ACTIVITY: When the line containing "Given: Open the Extensions menu" appears in the data below, begin copying there and stop only after the line containing "Image resolution: width=1554".

===== DATA SHOWN

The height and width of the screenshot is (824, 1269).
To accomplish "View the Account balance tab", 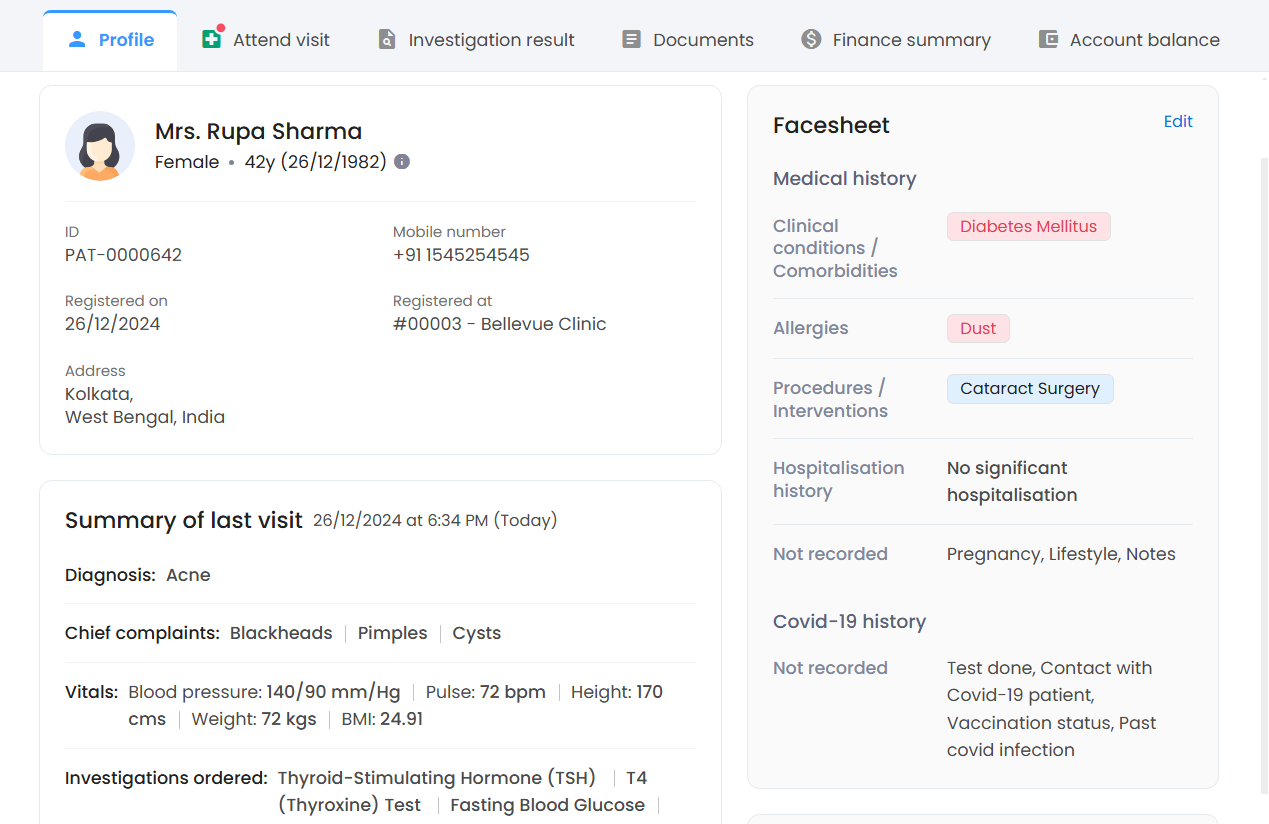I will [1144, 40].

==========
===== DATA SHOWN

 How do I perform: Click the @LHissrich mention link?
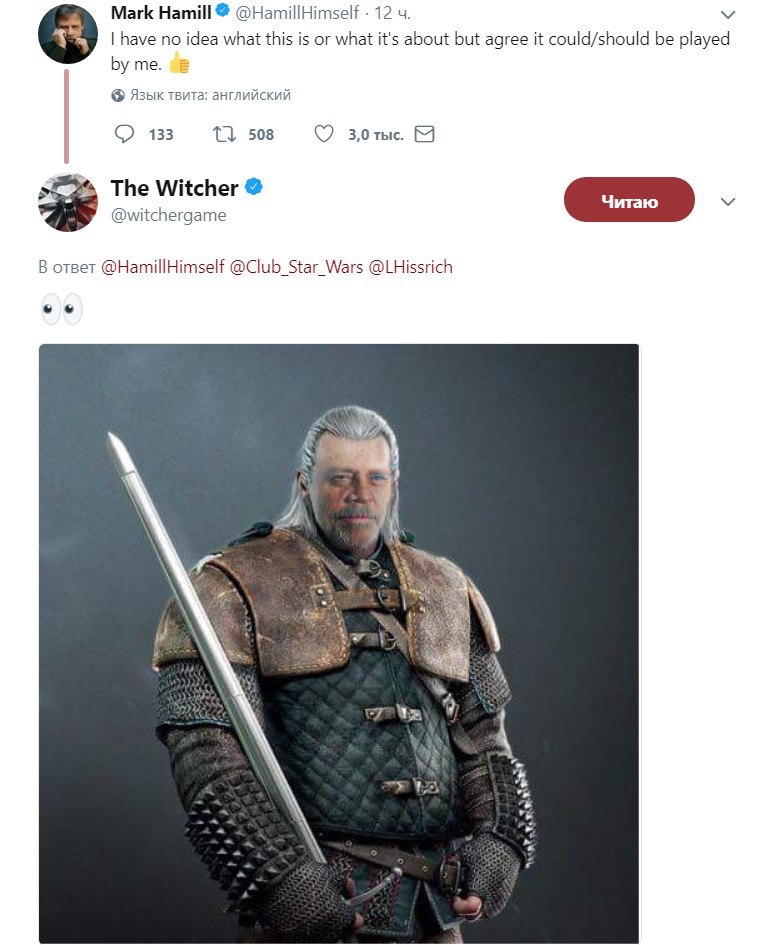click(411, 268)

==========
===== DATA SHOWN

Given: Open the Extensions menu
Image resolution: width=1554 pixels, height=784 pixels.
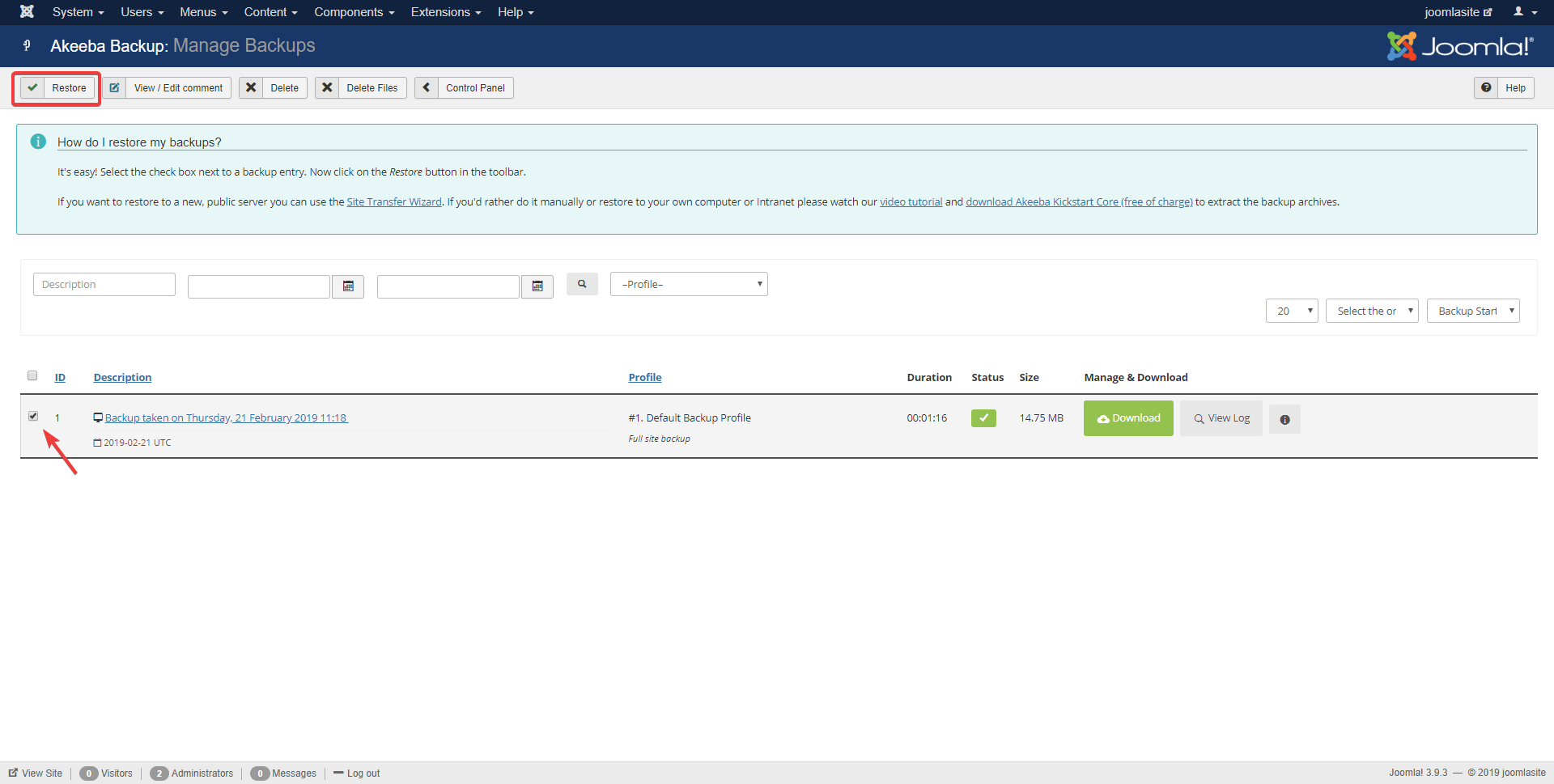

==========

ANSWER SPACE:
Given: Open the Extensions menu
Image resolution: width=1554 pixels, height=784 pixels.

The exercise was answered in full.